It was August of 2001. I had a notion to begin writing a novel. It was called The Little Red Boat. It was a story about two friends who went off to college together.
Set in the early 1990s, the story began in a nothing little town in northern Minnesota, far away from anything exciting. I didn't have a name for the town yet, but as far as my protagonist and his best friend were concerned, none of that mattered. All that mattered to them was that they were on their way out ... all the way to Los Angeles. Jamie Sullivan was the star of his high school basketball team with scholarship offers from multiple colleges. His friend Angel had an academic scholarship to go to school in L.A.
I typed the first words:
"The roar of the crowd was deafening ... "

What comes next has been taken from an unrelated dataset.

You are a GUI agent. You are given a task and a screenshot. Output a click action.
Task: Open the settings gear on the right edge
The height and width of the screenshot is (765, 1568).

Yikes. What a cliché. That line would remain intact up until the book's very first reading by someone other than myself, almost sixteen years later. I don't want anyone to think that I spent the last sixteen years of my life writing this book. Nothing could be further from the truth. But the story was always there, ruminating, fermenting, developing in ways I couldn't have ever fathomed.
That summer, I wrote a lot. All of it bad, as it turns out. I didn't know how bad it was at the time, but I would eventually discover just how bad it was. I wrote a page here, a paragraph there ... a disjointed, non-linear collection of unrelated thoughts, all scattered about. I thought I was outlining a novel, but all I was really doing was creating a mess.
The story, however, had been conceptualized. I just wasn't any good at writing yet. A big problem, yes ... but certainly one that could be overcome. I eventually took on smaller projects: essays, short fiction, satire, etc. I even wrote a novella, which I was very proud of. Someday that will be rewritten as well, but today it lives somewhere in the recesses of my mind, ruminating and fermenting in the same place where my little red boat has been floating around for a decade and a half.
About two years ago, I sat down at the computer and I started typing:
"The roar of the crowd was deafening ..."
And just like that, I was off and running. I had a few days off from work after the holidays. So every morning when I woke up, I put on a pot of coffee, made some oatmeal, opened up my laptop and went to work. I didn't reference any of my old notes. I didn't need to. The story had been mulling around in the back of my mind for so many years that it honestly felt as though I was writing the life story of my own alter ego. I felt as though I had gotten to know Jamie Sullivan pretty well over the years, so telling his story felt effortless.
I had written over twenty five pages by the time I had to go back to work. I knew that this time I was in it for the long haul. So every weekend, I would get up, make my coffee and oatmeal, sit down at my computer and type away. I usually would read a few pages, or sometimes a chapter, to get into the flow. Then I would pick up right where I left off and before I knew it, I had written four chapters ... then five ... then six.
About two weeks ago, amid another holiday vacation coincidentally enough, (funny how life has a certain symmetry to it) I finished the book. The whole experience has been surreal, to tell you the truth. In many ways, it hasn't even sunk in yet.
Over the past week and a half, I have been working with a professional editor. She edited a few chapters to begin with, to see if we were a good fit. I liked the edits she made and now she has agreed to edit the entire manuscript. She finished the first half last week and sent it to me for review. I had a lot of edits to approve and a handful of rewrites. The rest of the manuscript should be ready soon.
So ... if any of you out there are thinking about writing a novel, I have the recipe for success: just let the idea sit around in your head for a decade or so ... and then after that, the rest should be a piece of cake.
Oh yeah ... remember the first line? The cliché that had remained intact for almost sixteen years? It's gone. With the help of my editor, that cliché has been usurped:
The place was as raucous and alive as I could ever remember it being. Our modest high school gymnasium only held a few hundred people, but that night it felt like Madison Square Garden. That’s how I remember it, anyway. Not that I’d ever been to Madison Square Garden.
To be honest, I had hardly stepped foot out of our tiny town of Red Falls. Not many people had. That was the kind of town we lived in … buried up in the Iron Range of northern Minnesota; no one ever came or left; nothing ever changed. Once in a while, someone new would be born and once in a while, someone would die … usually of natural causes. Other than that, it stayed pretty much the same, year after year. People used to say that the only thing that ever came out of Red Falls was the Red River, but that was about to change.